The fourth phase of the operation resulted in 47 people charged with 135 offences. The RCMP partnered with 40 police agencies across the country to identify human trafficking victims forced to work in the sex industry.
During the same time, the Federal Bureau of Investigation conducted similar investigations across the United States, where more than 135 cities participated in Operation Cross Country IX.
According to the Criminal Code of Canada, human trafficking includes the recruitment, transportation or harbouring of people for exploitation in the sex or labour industry.
"The awareness of human trafficking is really taking hold now," says Cpl. Yves Brochu from the RCMP's Human Trafficking National Coordination Centre. "We're seeing the light coming on across the country — human trafficking sections are being launched by municipal police agencies everywhere."Brochu says the high success rate of the operation is an indicator of the magnitude of this crime. But he also cautions that it is impossible to know the true extent of the offense because it exists underground without borders.

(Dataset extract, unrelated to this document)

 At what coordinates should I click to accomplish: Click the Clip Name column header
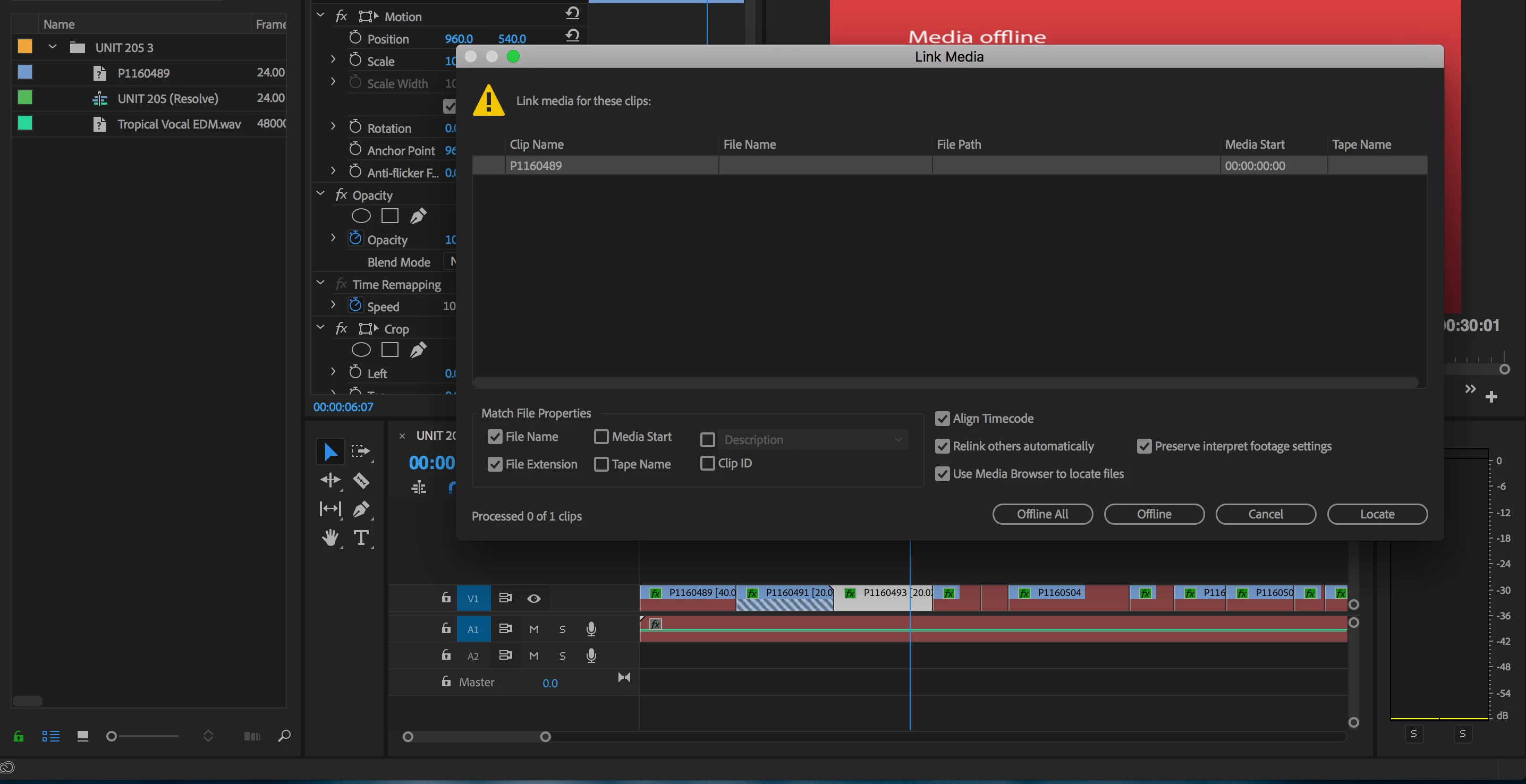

"There are some willing participants in the sex trade, but we're also aware that the percentage of people doing it against their will is pretty high," says Sgt. Jeff LeBlanc, who leads the Ottawa Police Service's Human Trafficking Unit.
Because the crime is victim-based, police partner with support services in the community.
"A lot of the investigations hinge on victims who have been abused and are emotionally and psychologically traumatized," says Brochu. "It's not like your typical investigation where you catch a bad guy and he goes to jail. There's a huge amount of follow-up and secondary care on the part of investigators and support agencies."
Although local police agencies conducted their own independent investigations, many cases are collaborative in nature, spanning municipal, provincial and national borders.
"If our team finds something, a web usually develops pretty quickly," says LeBlanc. "Even if we only come across the one file, it's pretty significant when we can intervene and save multiple under-age victims."